Massey says that CT5 is designed to have "both electro-optical and vari-mu characteristics”, and its control set certainly recalls the classic Manley Vari-Mu valve compressor. There's no ratio control, nor a conventional threshold dial: instead, you apply more compression by turning up a single knob labelled 'compress'. There's a choice of three attack and release times, an output make-up gain control, and that's almost it, apart from a couple of neat additional features that weren't in CT4. One of these is a Blend control allowing you to mix in some of the dry signal for parallel compression, while the other is a red button labelled 'limit'. Like the similar function on the classic Universal Audio LA2A, this swaps the default gain-reduction algorithm — smooth, progressive compression with an extreme soft-knee characteristic — for something more obvious and disciplinarian.

Despite its comparatively minimal feature set, CT5 is a versatile animal. Even in 'limit' mode, it won't give you the aggressive, super-fast bite of an SSL compressor or an 1176, but it shines wherever you want a compressor that responds naturally and sympathetically to a source signal.

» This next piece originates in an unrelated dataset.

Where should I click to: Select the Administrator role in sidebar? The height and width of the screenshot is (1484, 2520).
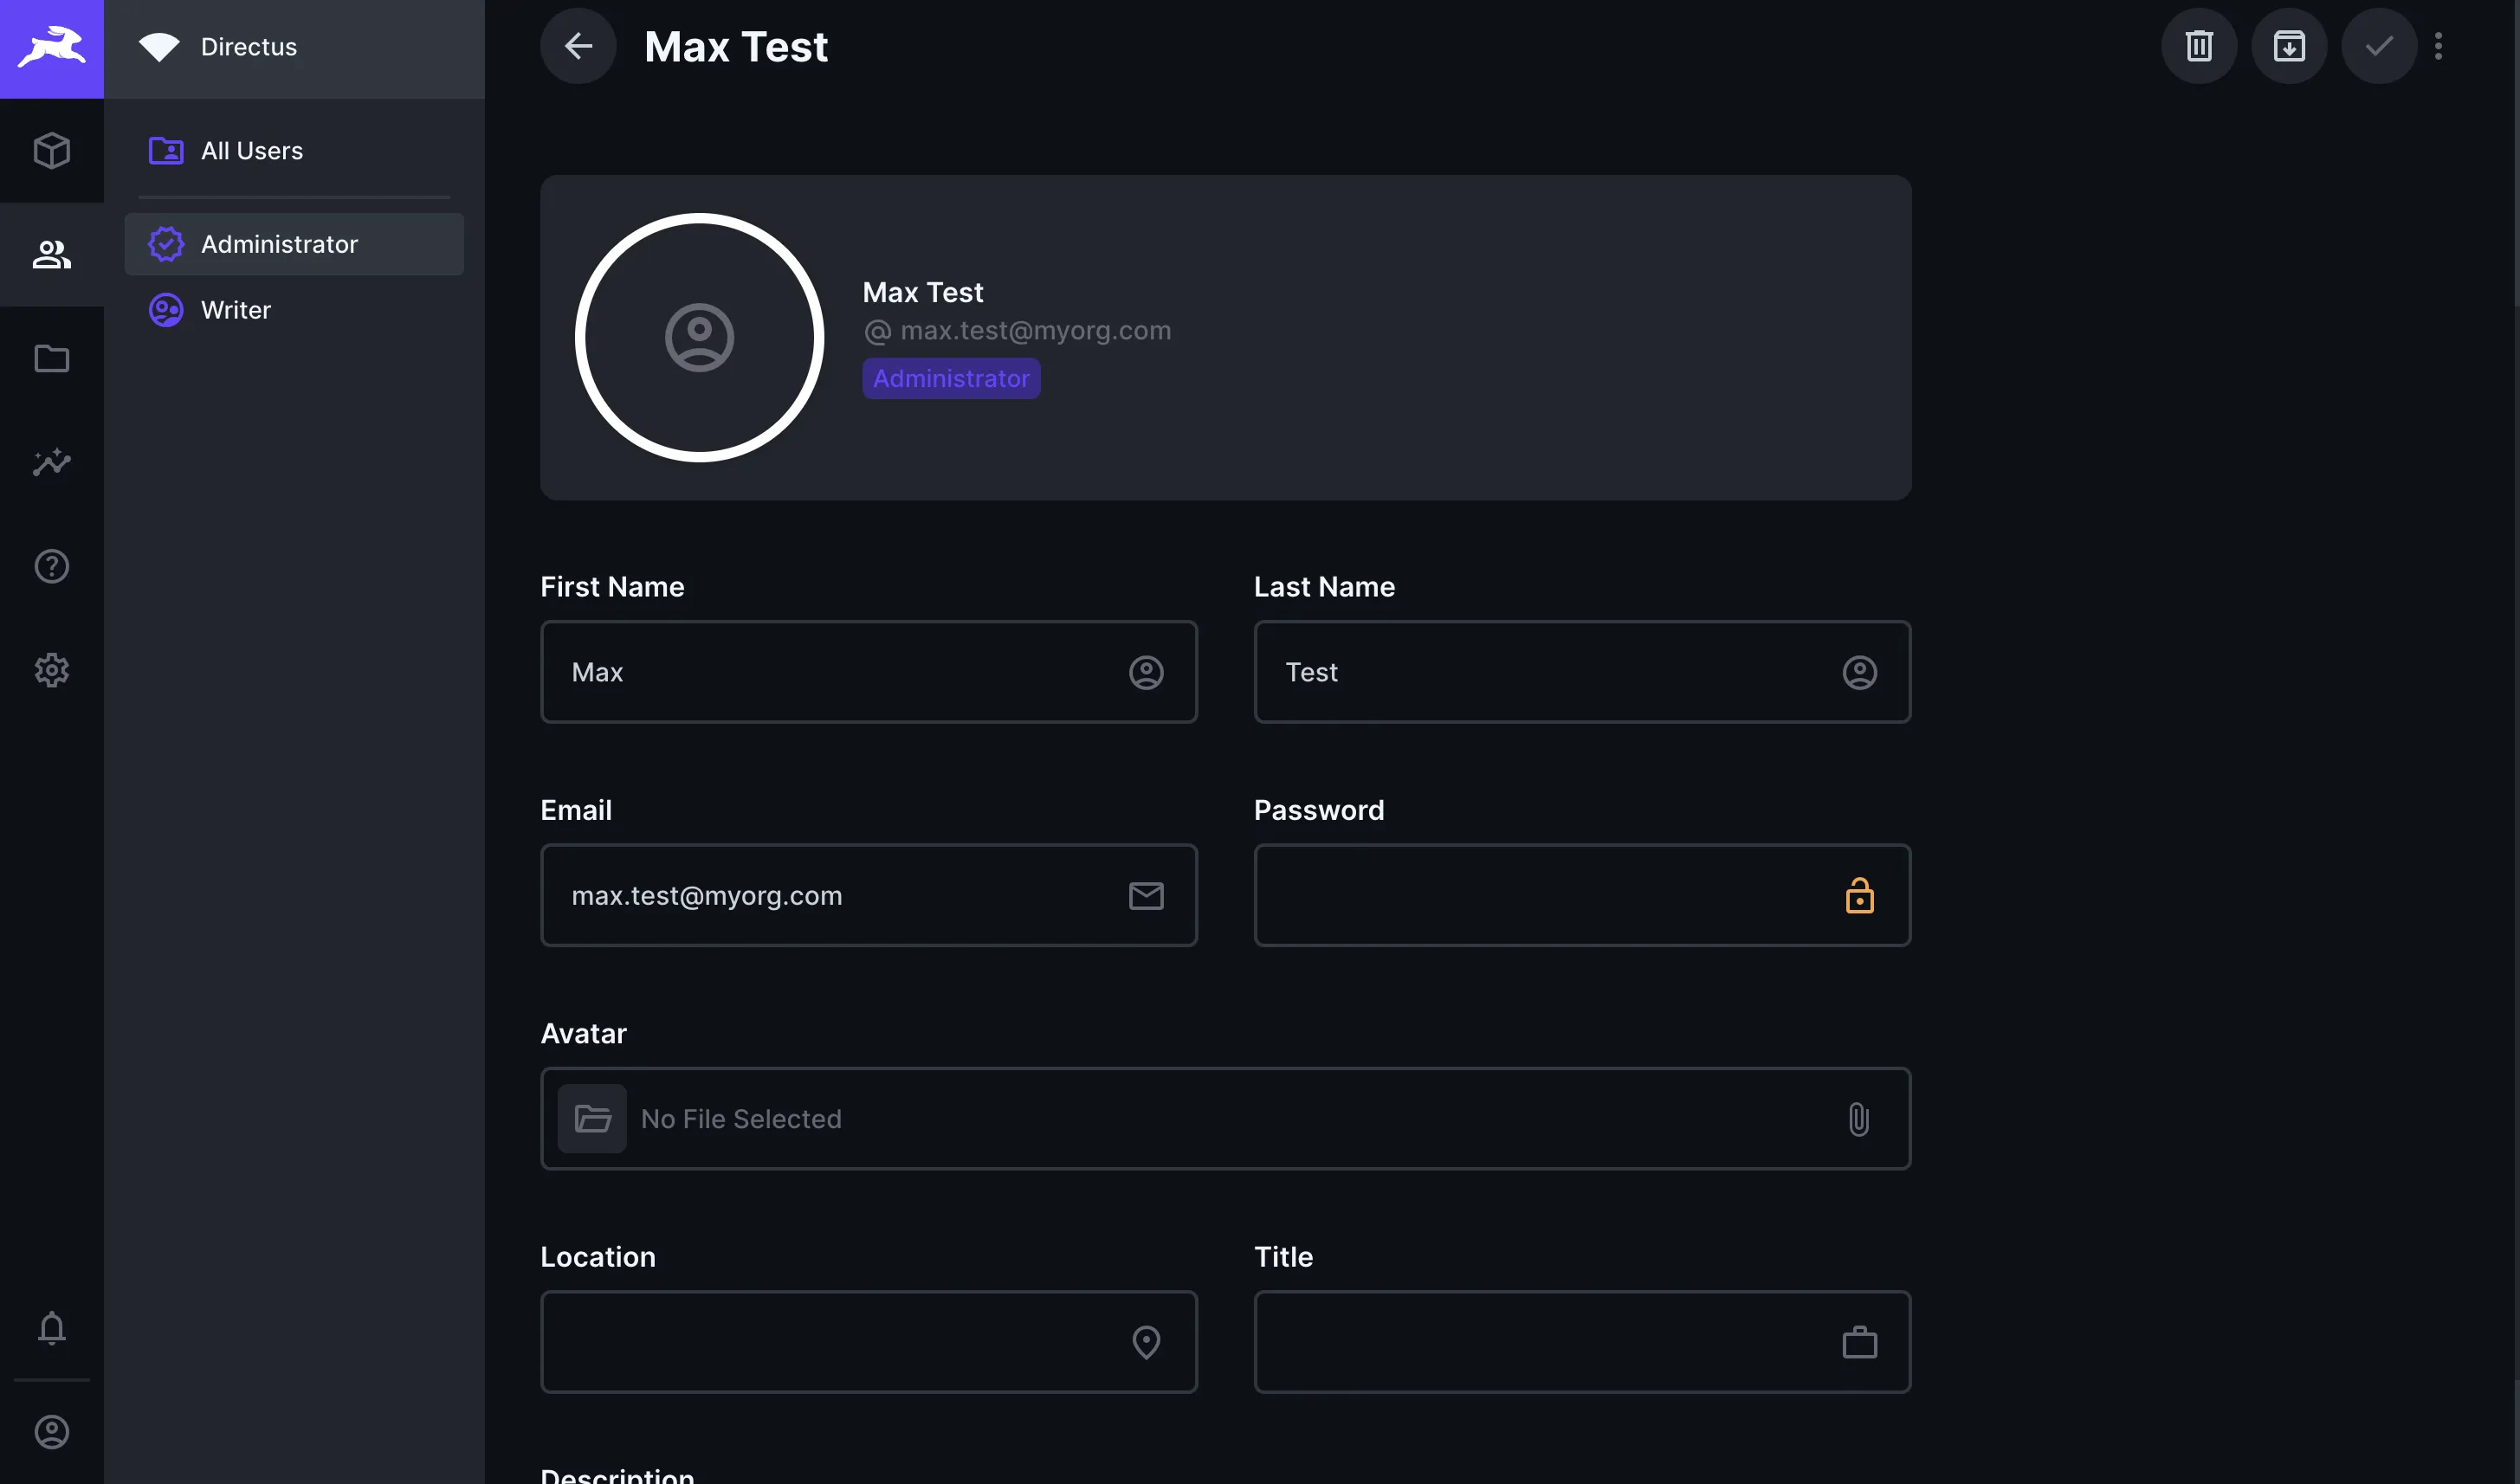(x=279, y=243)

In use, I quite often had the experience of opening up the plug-in and being surprised by how much gain reduction was being indicated by the VU meter, without the source sounding flat or over-processed. It handles delicate signals such as fingerstyle guitar in a very musical fashion, but, at the same time, is perfectly capable of controlling an over-dynamic bass guitar or adding punch to drums. CT5 works pretty well as a bus compressor too, especially on gentler material. It definitely has some of the velvety quality of Vari-Mu emulations such as NI's Vari Comp, but on the whole is more transparent and less 'rich-sounding', and probably better suited to everyday use, especially bearing in mind its very low CPU overhead.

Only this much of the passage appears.